With this motivation, Ontario’s Back to Nature Network and Ministry of Natural Resources joined to lead a group of Ontario organizations to develop a Children’s Outdoor Bill of Rights that represented Ontario’s distinct natural and cultural heritage. Broad consultation with Ontarians formed the core of the work, and support was gratefully received from successful American initiatives such as those in California, Ohio and Wyoming who shared their experiences. Of primary importance is the fact that nearly half of the responses that guided the work came from children and young adults, so the Charter is a true meeting place where both children and adults share meaning. It is comforting to know we all want to follow a trail.

An exciting result, the Ontario Children’s Outdoor Charter, is the first of its kind in Canada. It was launched two weeks ago by the Back to Nature Network and Ministry of Natural Resources.

As an indication of the high level of government support it has received, the Minister of Natural Resources, the Honourable David Orazietti, was present to make the announcement on behalf of the Premier and provincial government, and the Minister of Education, the Honourable Liz Sandals, sent a letter to the Director of Education at every Ontario school board to “strongly support all opportunities to get children outside to learn and play.”

Summarized in short, the Ontario Children’s Outdoor Charter is a long-term initiative that:

  1. Raises awareness of the important benefits for children of connecting to nature on a regular basis;
  2. Invites all interested people and organizations to take part in building opportunities for children to connect with nature;
  3. Strongly advocates for direct personal experiences in nature to foster lifelong health and happiness, and the development of a strong conservation ethic.

As Rachel Carson wrote so eloquently, “Those who contemplate the beauty of the earth find reserves of strength that will endure as long as life lasts. There is something infinitely healing in the repeated refrains of nature – the assurance that dawn comes after night, and spring after winter.”

Star Wars can teach us much about ourselves; star-gazing can teach us more. May the force of nature, and the Ontario Children’s Outdoor Charter, be with you.

More resources and reading

Canada’s Back to Nature Network

Ontario Children’s Outdoor Charter

The Back to Nature Network Teachers’ Guide

Photo © Martin LeBlanc


  1. Well said! Thanks for writing this and using the force to fight the good fight. I love the last line of the article.

  2. Was wondering if anybody has had experience (in Ontario and maybe at the federal systems/institution level) or knows the mechanics or specifics of how this charter has any teeth to it. For example, was wondering how providing outdoor time and activities could be equally distributed and made available to children in ON–not only to those who can afford the costs or inconvenience of finding learning opportunities directly with nature–which are typically not the standard in our provincial schools.

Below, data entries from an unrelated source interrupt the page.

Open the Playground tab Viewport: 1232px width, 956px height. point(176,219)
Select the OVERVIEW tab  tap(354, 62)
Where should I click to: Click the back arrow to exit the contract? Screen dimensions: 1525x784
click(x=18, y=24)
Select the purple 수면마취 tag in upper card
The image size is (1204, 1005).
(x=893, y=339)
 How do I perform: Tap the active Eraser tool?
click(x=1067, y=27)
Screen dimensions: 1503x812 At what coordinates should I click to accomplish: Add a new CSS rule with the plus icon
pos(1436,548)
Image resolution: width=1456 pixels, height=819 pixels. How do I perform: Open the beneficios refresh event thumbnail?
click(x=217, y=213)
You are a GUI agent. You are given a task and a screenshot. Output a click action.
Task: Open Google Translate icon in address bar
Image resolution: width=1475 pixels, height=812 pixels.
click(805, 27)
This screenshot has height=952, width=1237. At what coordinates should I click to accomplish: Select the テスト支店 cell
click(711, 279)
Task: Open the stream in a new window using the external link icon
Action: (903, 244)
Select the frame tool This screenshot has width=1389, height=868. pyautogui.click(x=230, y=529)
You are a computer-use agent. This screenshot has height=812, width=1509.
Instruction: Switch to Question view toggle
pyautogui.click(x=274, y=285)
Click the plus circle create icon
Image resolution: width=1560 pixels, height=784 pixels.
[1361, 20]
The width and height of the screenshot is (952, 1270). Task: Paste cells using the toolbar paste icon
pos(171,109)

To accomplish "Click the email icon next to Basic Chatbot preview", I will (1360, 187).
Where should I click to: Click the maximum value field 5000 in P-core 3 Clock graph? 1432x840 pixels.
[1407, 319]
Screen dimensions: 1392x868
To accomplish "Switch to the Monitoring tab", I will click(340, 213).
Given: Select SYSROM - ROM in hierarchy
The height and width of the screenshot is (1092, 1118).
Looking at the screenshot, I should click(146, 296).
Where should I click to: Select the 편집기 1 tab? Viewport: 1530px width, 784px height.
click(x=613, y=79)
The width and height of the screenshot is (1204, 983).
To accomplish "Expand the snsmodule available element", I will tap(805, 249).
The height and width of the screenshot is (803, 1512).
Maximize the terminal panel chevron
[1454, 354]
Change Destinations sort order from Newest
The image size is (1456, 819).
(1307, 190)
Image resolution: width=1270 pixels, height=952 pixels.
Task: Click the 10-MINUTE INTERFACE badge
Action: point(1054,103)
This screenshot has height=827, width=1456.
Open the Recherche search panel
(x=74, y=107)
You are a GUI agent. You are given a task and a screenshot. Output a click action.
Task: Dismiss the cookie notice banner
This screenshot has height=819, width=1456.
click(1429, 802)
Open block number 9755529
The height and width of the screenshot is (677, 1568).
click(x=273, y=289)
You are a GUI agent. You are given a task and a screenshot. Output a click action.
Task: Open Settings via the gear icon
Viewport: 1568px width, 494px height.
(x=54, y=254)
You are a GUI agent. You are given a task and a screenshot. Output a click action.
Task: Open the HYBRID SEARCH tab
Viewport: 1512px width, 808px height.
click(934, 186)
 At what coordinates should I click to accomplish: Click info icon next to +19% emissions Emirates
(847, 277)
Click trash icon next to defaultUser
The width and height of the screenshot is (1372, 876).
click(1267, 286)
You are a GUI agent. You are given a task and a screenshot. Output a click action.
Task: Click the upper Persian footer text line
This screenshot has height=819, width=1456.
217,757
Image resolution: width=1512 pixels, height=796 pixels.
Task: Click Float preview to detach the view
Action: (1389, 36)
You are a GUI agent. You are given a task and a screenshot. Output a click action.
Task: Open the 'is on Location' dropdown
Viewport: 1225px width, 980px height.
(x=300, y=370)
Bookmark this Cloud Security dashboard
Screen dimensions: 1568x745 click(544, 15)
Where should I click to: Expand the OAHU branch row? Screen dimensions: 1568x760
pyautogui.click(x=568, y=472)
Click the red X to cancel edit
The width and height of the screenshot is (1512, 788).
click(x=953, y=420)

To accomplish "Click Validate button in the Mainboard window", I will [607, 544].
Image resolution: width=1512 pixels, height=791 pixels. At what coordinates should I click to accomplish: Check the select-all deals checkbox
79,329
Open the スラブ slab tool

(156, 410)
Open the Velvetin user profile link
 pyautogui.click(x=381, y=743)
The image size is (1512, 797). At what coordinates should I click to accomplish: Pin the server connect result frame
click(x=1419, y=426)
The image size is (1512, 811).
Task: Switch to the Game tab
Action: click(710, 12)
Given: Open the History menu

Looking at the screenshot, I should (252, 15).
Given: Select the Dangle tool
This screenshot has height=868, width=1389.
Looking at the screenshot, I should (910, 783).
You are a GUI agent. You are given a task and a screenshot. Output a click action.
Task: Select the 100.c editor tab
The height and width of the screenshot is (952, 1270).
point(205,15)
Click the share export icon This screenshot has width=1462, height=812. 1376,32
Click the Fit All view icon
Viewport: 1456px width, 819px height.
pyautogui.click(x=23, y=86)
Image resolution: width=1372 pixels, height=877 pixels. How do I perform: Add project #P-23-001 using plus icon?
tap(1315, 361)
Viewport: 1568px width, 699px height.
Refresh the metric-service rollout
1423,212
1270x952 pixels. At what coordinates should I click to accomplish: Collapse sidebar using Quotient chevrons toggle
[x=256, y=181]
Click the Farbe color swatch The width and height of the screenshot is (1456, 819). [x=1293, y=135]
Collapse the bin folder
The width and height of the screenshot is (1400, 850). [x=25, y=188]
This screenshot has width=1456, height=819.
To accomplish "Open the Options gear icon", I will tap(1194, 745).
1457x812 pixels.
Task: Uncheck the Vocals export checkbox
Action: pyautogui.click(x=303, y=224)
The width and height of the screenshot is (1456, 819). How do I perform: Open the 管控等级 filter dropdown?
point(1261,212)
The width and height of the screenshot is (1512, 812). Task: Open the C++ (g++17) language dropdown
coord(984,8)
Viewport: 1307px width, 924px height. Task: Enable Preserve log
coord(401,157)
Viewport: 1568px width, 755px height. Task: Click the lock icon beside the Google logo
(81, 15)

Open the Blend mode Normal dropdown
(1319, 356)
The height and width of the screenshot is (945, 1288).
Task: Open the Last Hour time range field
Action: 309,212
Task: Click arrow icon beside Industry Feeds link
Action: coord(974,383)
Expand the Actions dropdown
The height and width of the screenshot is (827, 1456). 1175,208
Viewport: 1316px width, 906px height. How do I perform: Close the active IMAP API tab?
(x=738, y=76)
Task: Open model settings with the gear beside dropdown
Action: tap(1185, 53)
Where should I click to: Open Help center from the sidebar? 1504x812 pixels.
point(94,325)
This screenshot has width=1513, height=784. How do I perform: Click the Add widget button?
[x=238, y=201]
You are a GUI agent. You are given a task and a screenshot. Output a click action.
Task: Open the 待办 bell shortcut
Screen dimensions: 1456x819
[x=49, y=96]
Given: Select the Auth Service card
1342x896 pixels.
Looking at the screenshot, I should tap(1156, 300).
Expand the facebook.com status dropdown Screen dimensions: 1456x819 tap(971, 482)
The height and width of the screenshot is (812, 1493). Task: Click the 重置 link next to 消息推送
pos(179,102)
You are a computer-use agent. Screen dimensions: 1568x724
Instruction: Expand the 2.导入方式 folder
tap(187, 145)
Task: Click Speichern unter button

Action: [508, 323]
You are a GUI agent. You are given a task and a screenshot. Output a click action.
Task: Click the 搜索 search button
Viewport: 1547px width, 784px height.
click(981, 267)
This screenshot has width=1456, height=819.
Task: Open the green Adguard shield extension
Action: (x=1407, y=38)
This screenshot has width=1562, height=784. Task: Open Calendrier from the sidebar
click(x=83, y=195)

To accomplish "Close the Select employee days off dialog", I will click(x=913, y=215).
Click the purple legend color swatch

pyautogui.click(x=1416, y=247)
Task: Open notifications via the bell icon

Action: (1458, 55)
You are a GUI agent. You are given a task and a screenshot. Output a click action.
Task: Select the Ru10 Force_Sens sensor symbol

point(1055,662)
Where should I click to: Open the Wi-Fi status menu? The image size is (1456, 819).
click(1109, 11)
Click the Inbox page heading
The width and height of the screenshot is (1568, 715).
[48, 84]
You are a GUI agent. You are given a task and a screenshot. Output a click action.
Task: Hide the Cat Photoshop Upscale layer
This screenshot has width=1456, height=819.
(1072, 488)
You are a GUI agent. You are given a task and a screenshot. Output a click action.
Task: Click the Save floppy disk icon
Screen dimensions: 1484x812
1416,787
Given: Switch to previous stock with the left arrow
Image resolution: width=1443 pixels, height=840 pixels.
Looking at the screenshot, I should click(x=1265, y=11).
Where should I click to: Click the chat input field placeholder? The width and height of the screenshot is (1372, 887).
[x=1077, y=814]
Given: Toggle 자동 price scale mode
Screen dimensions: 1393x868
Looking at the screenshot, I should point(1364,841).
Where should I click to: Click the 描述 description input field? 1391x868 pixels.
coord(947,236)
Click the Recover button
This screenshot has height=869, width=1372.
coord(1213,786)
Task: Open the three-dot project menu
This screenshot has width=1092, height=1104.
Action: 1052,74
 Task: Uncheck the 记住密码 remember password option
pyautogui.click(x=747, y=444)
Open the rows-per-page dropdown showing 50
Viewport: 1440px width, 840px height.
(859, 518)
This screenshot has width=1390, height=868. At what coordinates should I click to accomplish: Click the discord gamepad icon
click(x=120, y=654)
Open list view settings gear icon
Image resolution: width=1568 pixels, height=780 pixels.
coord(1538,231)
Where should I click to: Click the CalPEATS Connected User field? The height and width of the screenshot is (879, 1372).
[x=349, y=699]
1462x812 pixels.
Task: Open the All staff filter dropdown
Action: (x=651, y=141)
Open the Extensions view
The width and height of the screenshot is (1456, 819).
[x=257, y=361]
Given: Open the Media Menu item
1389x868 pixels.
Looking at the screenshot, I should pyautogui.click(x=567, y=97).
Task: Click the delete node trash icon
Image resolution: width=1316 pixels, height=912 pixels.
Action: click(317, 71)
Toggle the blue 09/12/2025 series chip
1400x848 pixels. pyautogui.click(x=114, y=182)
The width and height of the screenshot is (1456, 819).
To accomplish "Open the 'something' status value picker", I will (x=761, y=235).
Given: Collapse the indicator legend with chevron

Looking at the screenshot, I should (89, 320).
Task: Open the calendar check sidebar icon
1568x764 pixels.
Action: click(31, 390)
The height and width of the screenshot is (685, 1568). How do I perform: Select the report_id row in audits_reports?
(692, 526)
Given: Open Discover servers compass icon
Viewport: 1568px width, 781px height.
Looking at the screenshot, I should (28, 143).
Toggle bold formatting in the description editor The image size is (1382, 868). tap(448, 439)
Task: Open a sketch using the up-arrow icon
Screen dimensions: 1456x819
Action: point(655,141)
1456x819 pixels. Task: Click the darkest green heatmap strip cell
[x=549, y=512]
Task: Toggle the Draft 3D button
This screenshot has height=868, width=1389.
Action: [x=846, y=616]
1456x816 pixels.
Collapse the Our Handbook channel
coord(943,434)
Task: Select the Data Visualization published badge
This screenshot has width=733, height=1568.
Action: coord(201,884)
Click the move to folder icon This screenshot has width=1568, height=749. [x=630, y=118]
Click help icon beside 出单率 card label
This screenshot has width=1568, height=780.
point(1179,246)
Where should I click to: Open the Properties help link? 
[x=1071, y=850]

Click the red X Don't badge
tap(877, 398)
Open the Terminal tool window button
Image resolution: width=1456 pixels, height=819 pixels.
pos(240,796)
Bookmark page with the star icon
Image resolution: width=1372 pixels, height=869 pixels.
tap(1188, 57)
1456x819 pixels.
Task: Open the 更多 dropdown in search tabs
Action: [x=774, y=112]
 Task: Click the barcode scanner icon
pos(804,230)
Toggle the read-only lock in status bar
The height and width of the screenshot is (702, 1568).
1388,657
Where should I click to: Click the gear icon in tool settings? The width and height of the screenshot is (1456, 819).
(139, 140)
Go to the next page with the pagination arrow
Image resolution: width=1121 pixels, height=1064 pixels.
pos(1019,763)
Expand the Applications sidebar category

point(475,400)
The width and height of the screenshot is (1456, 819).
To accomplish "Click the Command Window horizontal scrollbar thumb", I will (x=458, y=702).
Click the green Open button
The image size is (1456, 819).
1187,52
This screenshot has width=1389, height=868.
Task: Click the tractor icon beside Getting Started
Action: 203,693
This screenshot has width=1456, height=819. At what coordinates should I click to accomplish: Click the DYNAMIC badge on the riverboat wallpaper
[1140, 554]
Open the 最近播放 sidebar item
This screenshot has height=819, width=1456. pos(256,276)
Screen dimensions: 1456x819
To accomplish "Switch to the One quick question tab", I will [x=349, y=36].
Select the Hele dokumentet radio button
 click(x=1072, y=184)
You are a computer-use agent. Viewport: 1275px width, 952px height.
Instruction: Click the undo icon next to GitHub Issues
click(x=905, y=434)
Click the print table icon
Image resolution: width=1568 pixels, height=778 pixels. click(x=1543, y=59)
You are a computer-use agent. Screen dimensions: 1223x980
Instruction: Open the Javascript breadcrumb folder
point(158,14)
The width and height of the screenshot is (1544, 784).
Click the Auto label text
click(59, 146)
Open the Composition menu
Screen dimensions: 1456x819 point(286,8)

What is mostly needed is access to nature whereby the neutral and all accepting template or patterns of nature ‘runs the show’ in the sense that it nourishes the child and helps direct her/his interests and keeps them in awe. What is the pivoting or fulcrum aspect of the Ontario Children’s Outdoor Charter which would make the reboot possible because, if it already isn’t plainly obvious by now, we are in grave need of regeneration. Regeneration in a multi-faceted sense. Why and how would/could the Ontario Children’s Outdoor Charter be the mycelium we need for getting more nature into learning.